The U.S. Court of Appeals for the D.C. Circuit denied a request for en banc reconsideration of Weinstein v. Iran, in which a three-judge panel ruled in August that country code top-level domains (ccTLDs) can’t be garnished as assets in a lawsuit judgment (see 1608020055). The family of Ira Weinstein had sought garnishment of Iran's .ir ccTLD as compensation for his death in a 1996 terrorist attack attributed to Iran, and other families in cases consolidated with Weinstein sought garnishment of the ccTLDs of North Korea and Syria. The families jointly sought the en banc hearing. The D.C. Circuit denied the request in a one-sentence order (in Pacer), saying no member of the court favored an en banc hearing. Supreme Court nominee Merrick Garland, who remains the D.C. Circuit's chief judge, didn't participate in the denial decision.

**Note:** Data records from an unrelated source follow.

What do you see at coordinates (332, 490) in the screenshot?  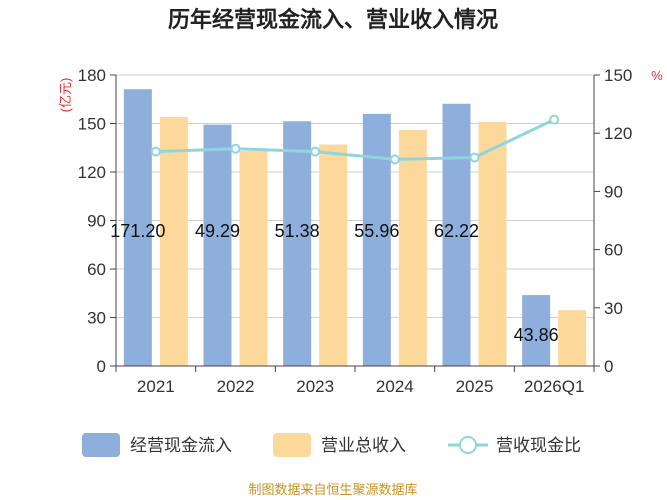 I see `source-note: 制图数据来自恒生聚源数据库` at bounding box center [332, 490].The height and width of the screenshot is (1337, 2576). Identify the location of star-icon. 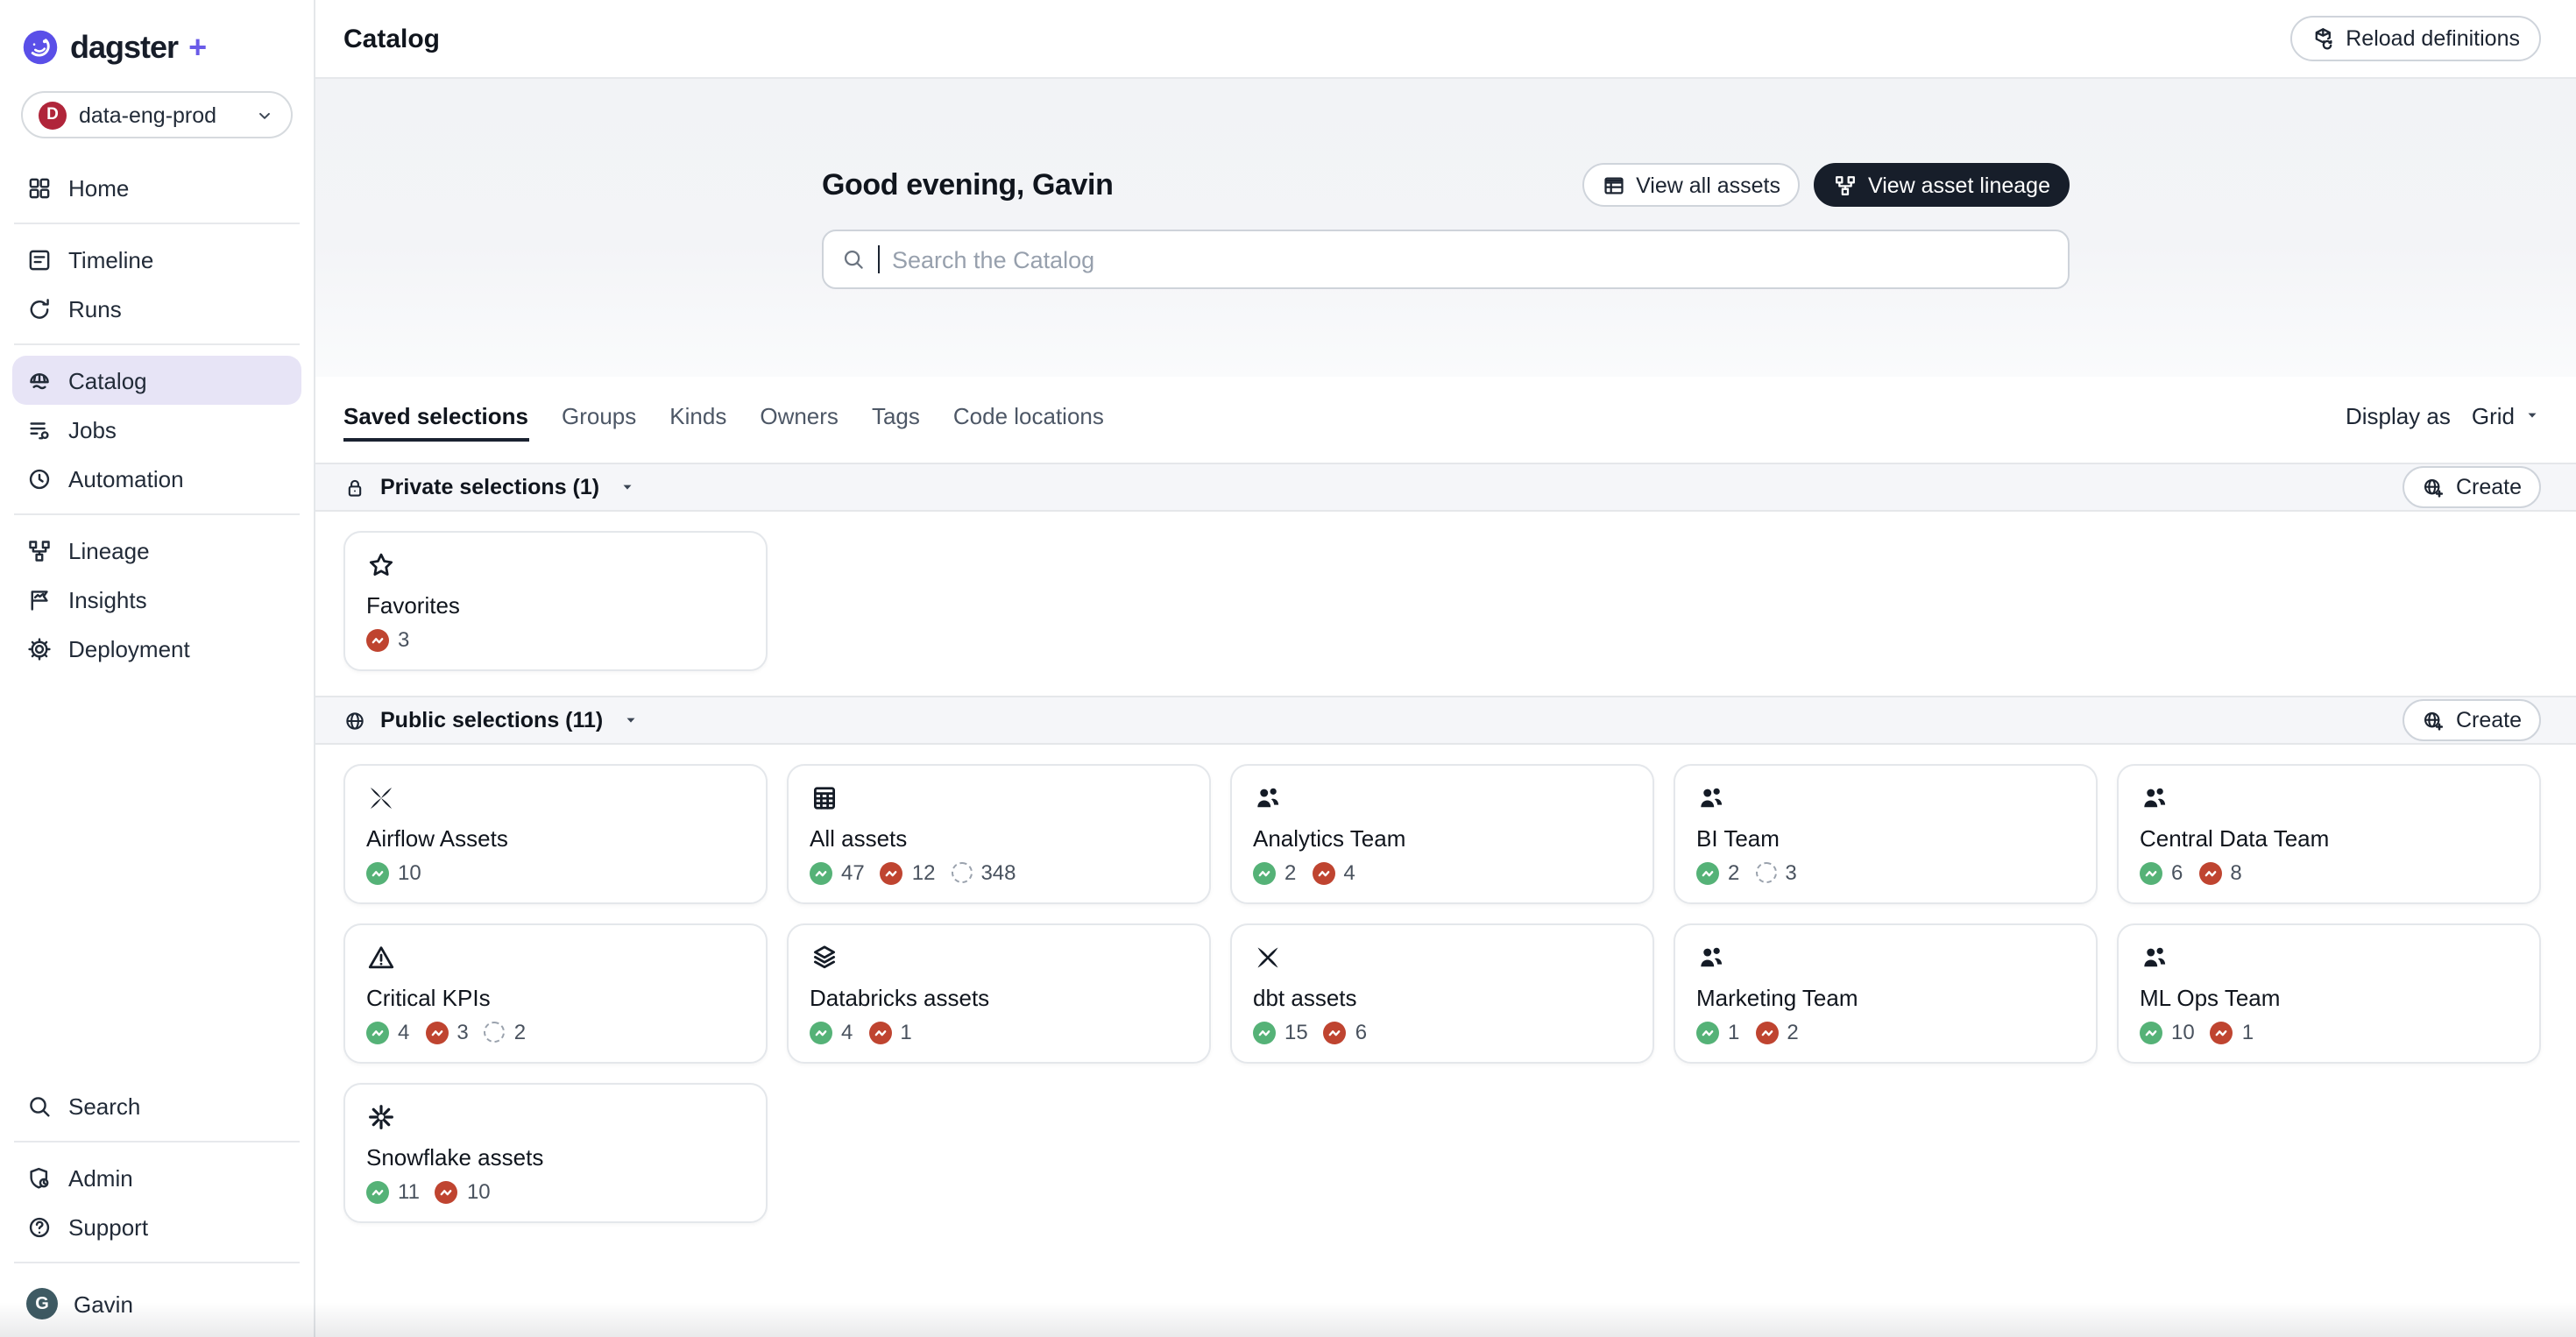
(381, 565).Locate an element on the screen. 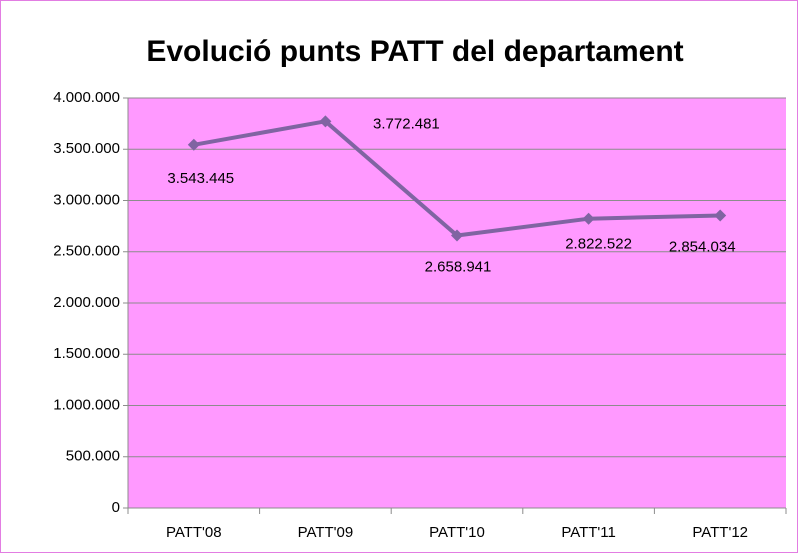 Image resolution: width=798 pixels, height=553 pixels. x-tick-label: PATT'08 is located at coordinates (194, 532).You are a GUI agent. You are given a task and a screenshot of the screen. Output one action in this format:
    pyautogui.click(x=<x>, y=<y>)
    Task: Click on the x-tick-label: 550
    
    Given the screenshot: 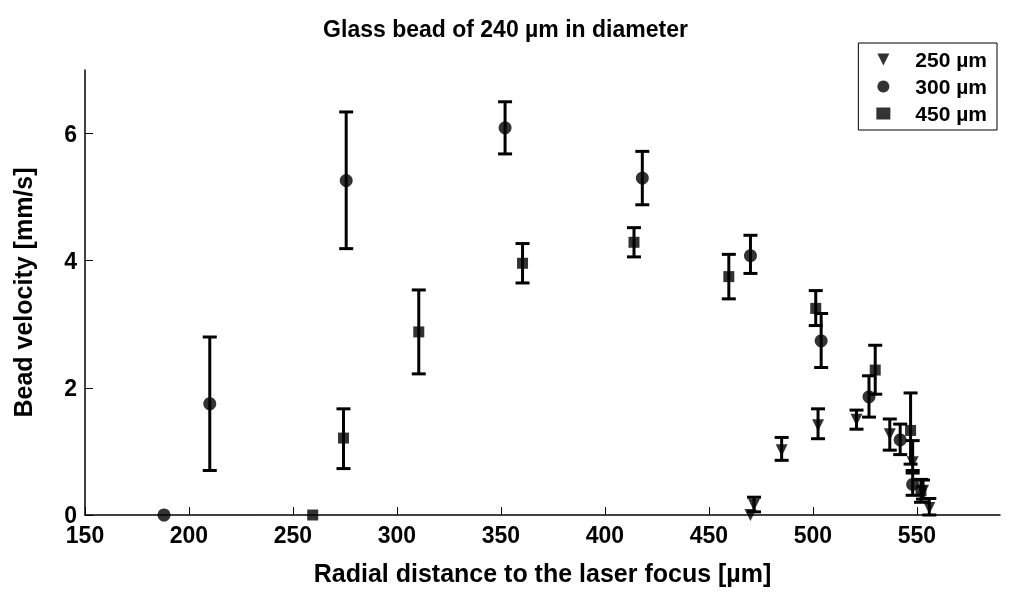 What is the action you would take?
    pyautogui.click(x=917, y=534)
    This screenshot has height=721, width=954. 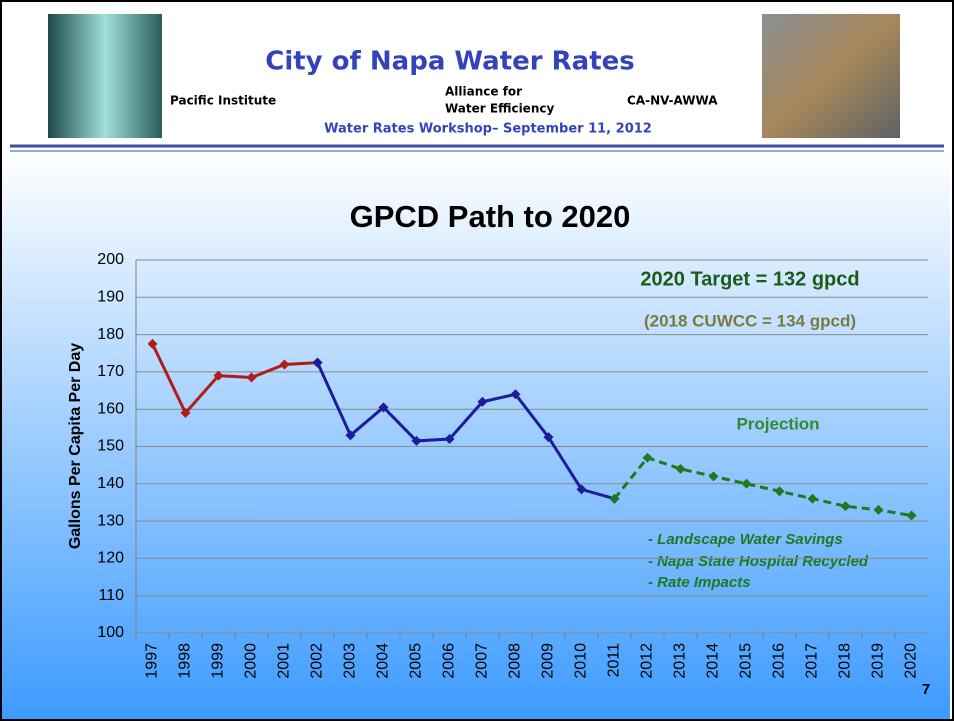 I want to click on annotation: - Rate Impacts, so click(x=700, y=582).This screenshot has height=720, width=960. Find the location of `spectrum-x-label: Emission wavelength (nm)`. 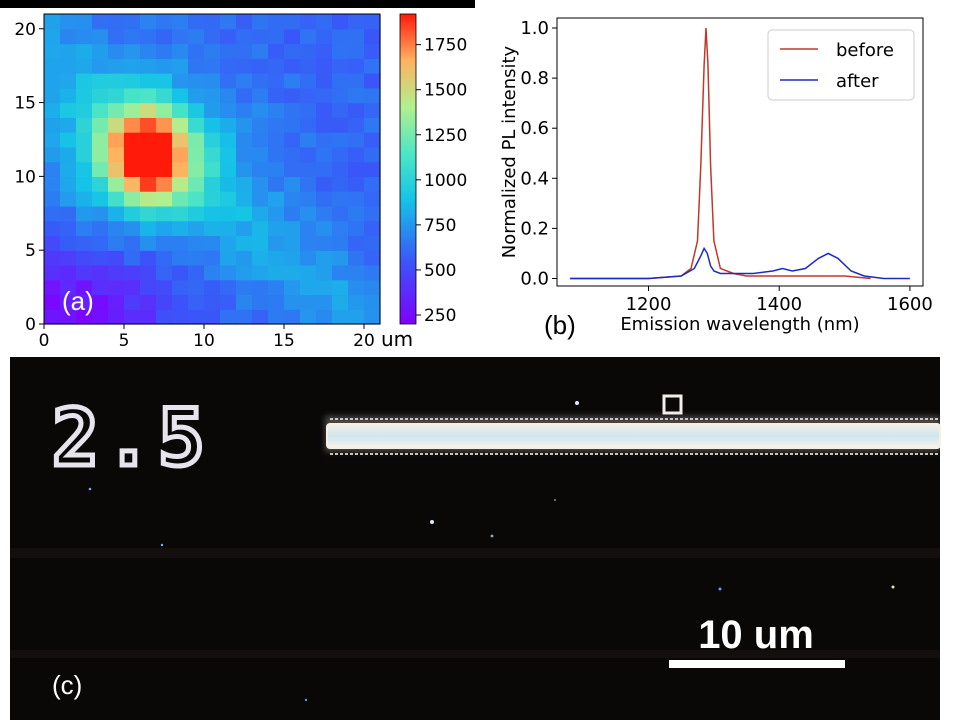

spectrum-x-label: Emission wavelength (nm) is located at coordinates (740, 324).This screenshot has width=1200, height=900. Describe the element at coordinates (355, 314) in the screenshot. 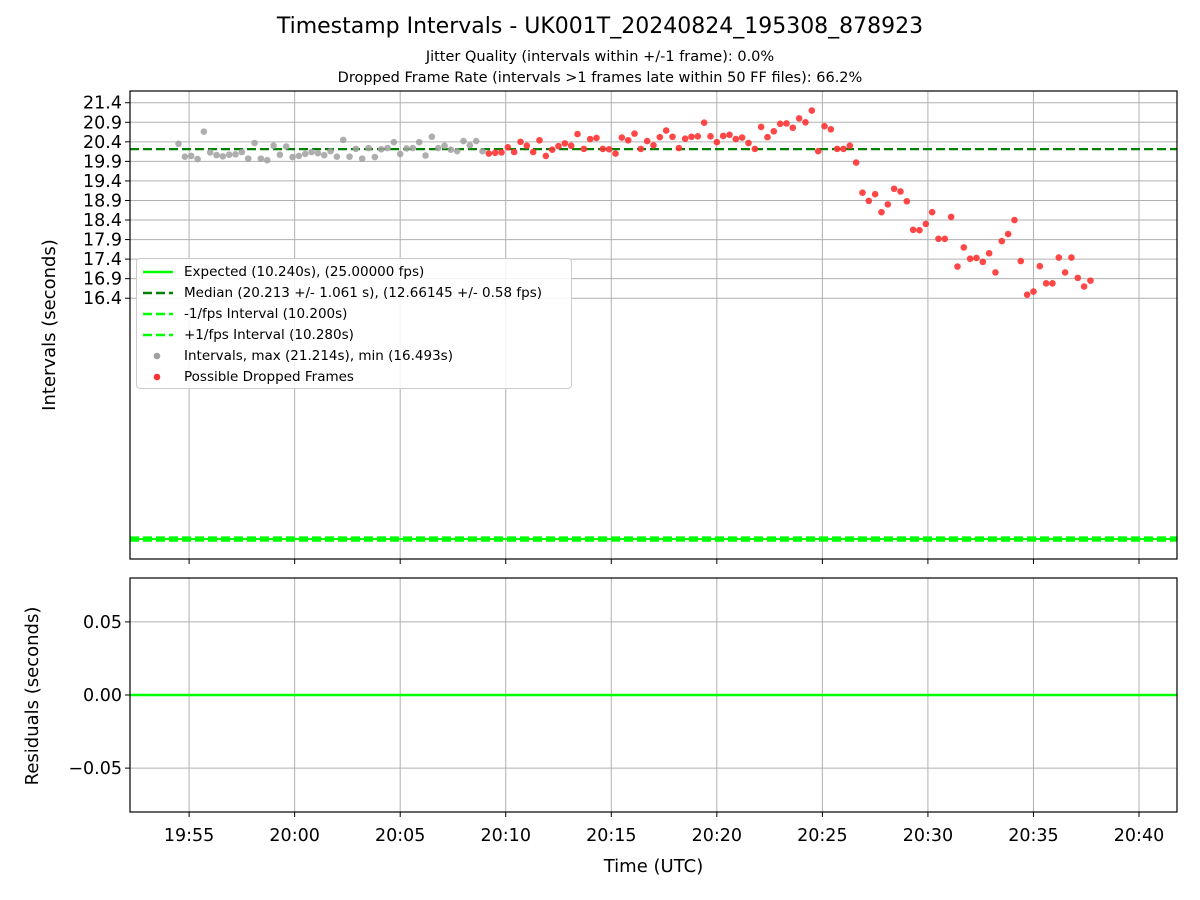

I see `legend-item-minus-fps: -1/fps Interval (10.200s)` at that location.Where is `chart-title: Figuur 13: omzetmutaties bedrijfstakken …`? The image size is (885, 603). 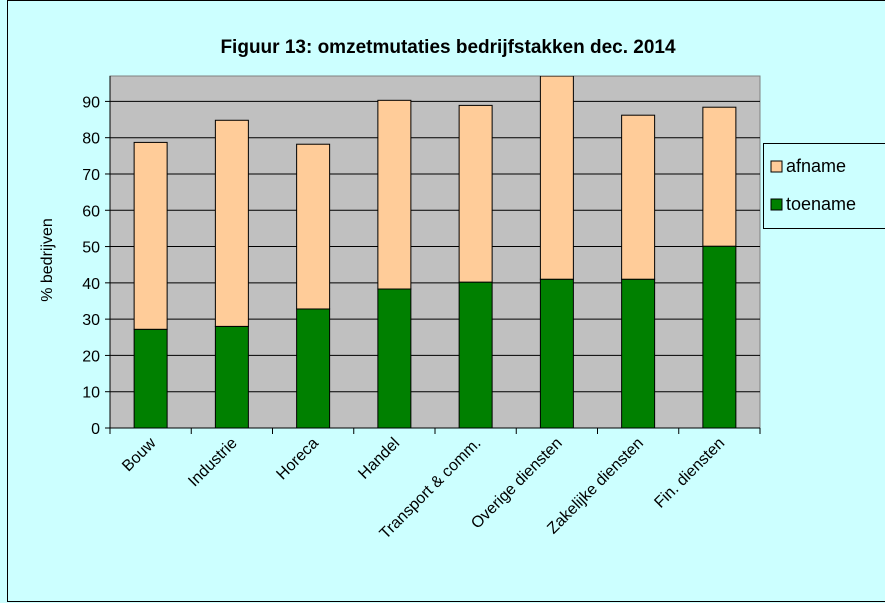
chart-title: Figuur 13: omzetmutaties bedrijfstakken … is located at coordinates (448, 48).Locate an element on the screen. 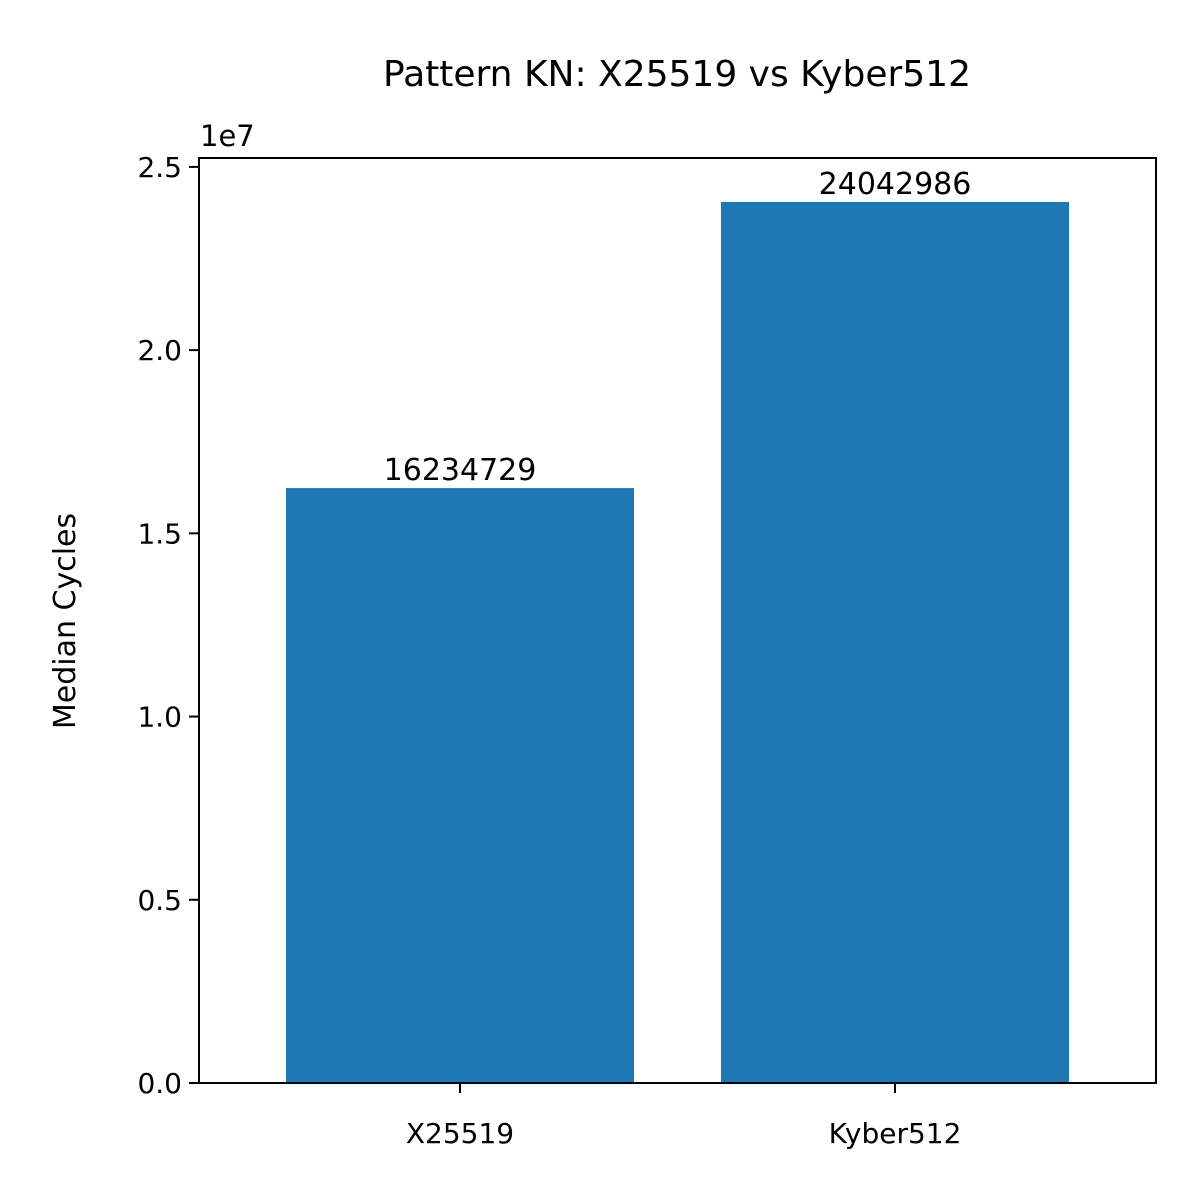 The width and height of the screenshot is (1200, 1200). chart-title: Pattern KN: X25519 vs Kyber512 is located at coordinates (677, 74).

Many companies remain wary about using the EU-U.S. Privacy Shield and are relying more on other trans-Atlantic data transfer mechanisms such as standard contractual clauses, said the International Association of Privacy Professionals in its second annual survey, sponsored by EY, released Thursday. "While 50 percent of all companies that transferred personal data between the EU and U.S. in the past used Safe Harbor, just 34 percent say they intend to use Privacy Shield in the future," IAPP said. More than 4,400 U.S. companies used the old safe harbor arrangement before it was invalidated by the European Court of Justice (ECJ) in October (see 1510090023). The Department of Commerce opened the self-certification process for Privacy Shield, which was agreed to earlier this year, Aug. 1 with 196 companies -- including Akamai, Microsoft, Oracle, Salesforce and Workday -- approved as of Thursday (see 1608050007). IAPP said more than 80 percent of companies surveyed said they’re relying on standard contractual clauses, which is currently being challenged in ECJ (see 1607060009). IAPP said companies may be "hesitant" to use Privacy Shield since it might be legally challenged. Another mechanism called binding corporate rules is more of an option for larger companies, the survey found. Fifty-three percent of companies with more than 75,000 employees see it as a "viable solution," compared with 8 percent of companies with fewer than 5,000 employees. IAPP surveyed more than 600 privacy professionals -- 63 percent working for U.S. companies, 19 percent for European organizations and 10 percent for Canadian firms -- across the financial services, government, healthcare and pharma, professional services and technology and telecom sectors. IAPP said more than half polled expected privacy budgets to grow, and 72 percent said the topic is a board-level concern.